WHAT NEEDS TO BE DONE: Exactly as they stand, copy the lines from the one containing "Image resolution: width=1024" to the final line of the data; leave out the pictures.
::: DATASET CONTENT
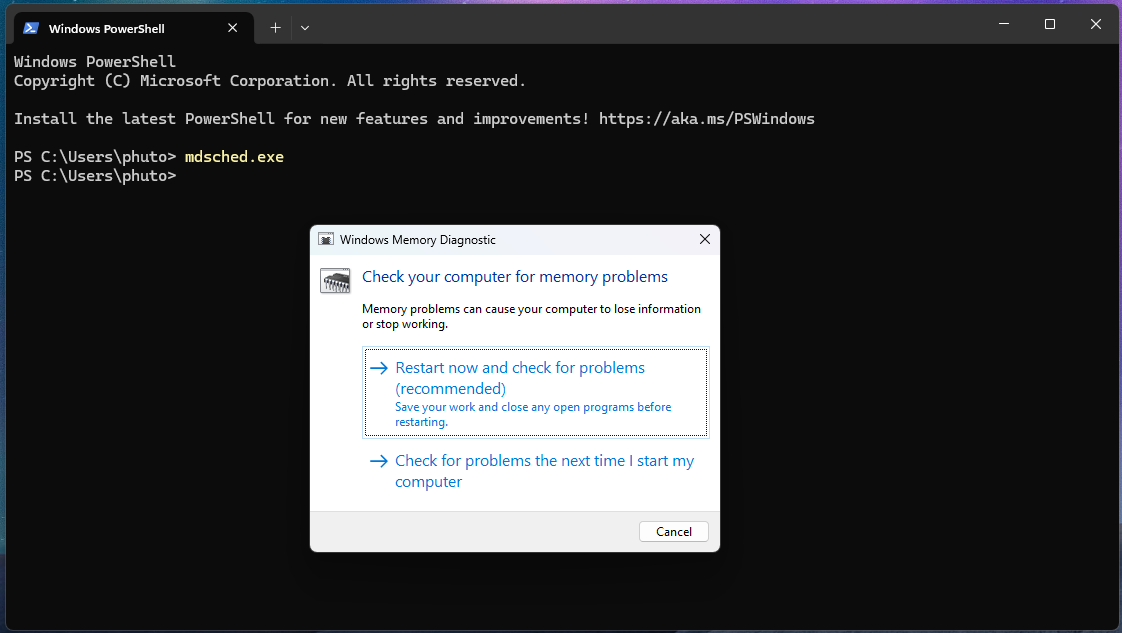1122x633 pixels.
Task: Open a new terminal tab with plus button
Action: [275, 28]
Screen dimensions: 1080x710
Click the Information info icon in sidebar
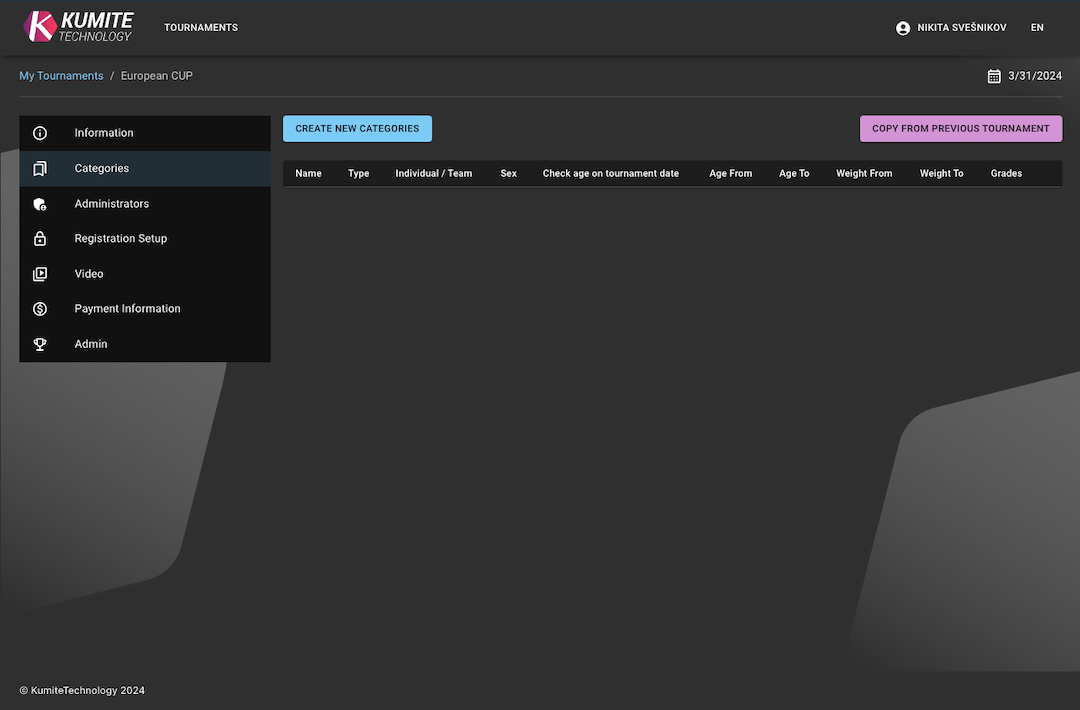point(40,132)
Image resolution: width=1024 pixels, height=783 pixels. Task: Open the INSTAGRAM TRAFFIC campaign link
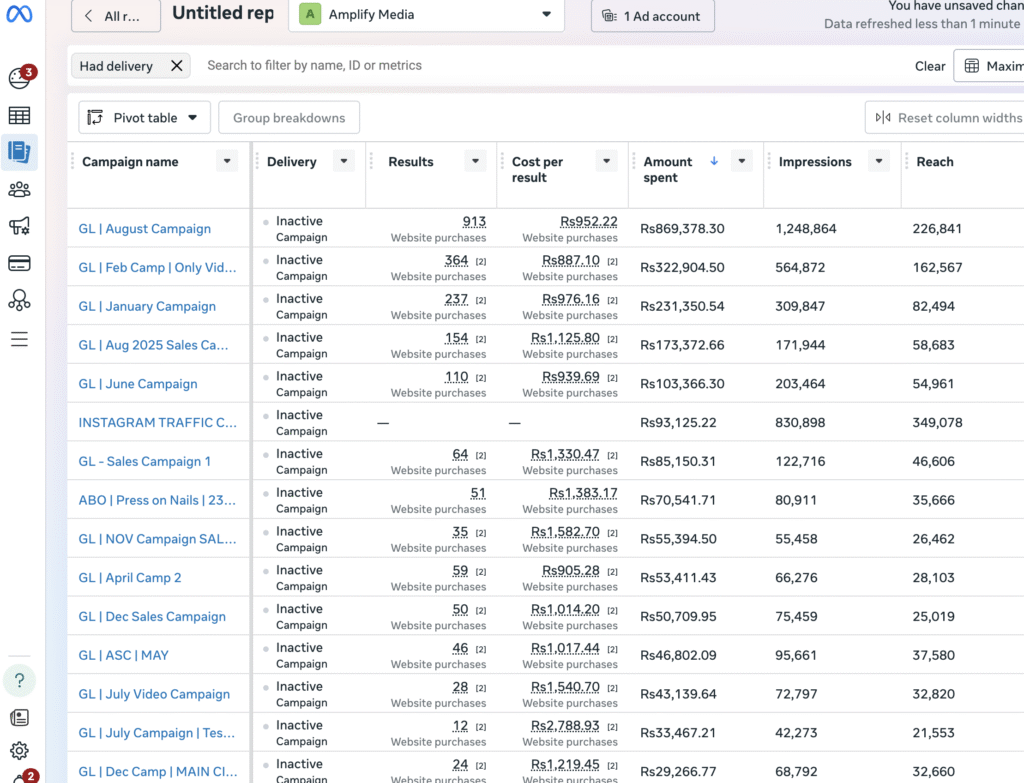158,423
::::::
WRITTEN ANSWER:
Image resolution: width=1024 pixels, height=783 pixels. Task: Open the INSTAGRAM TRAFFIC campaign link
158,423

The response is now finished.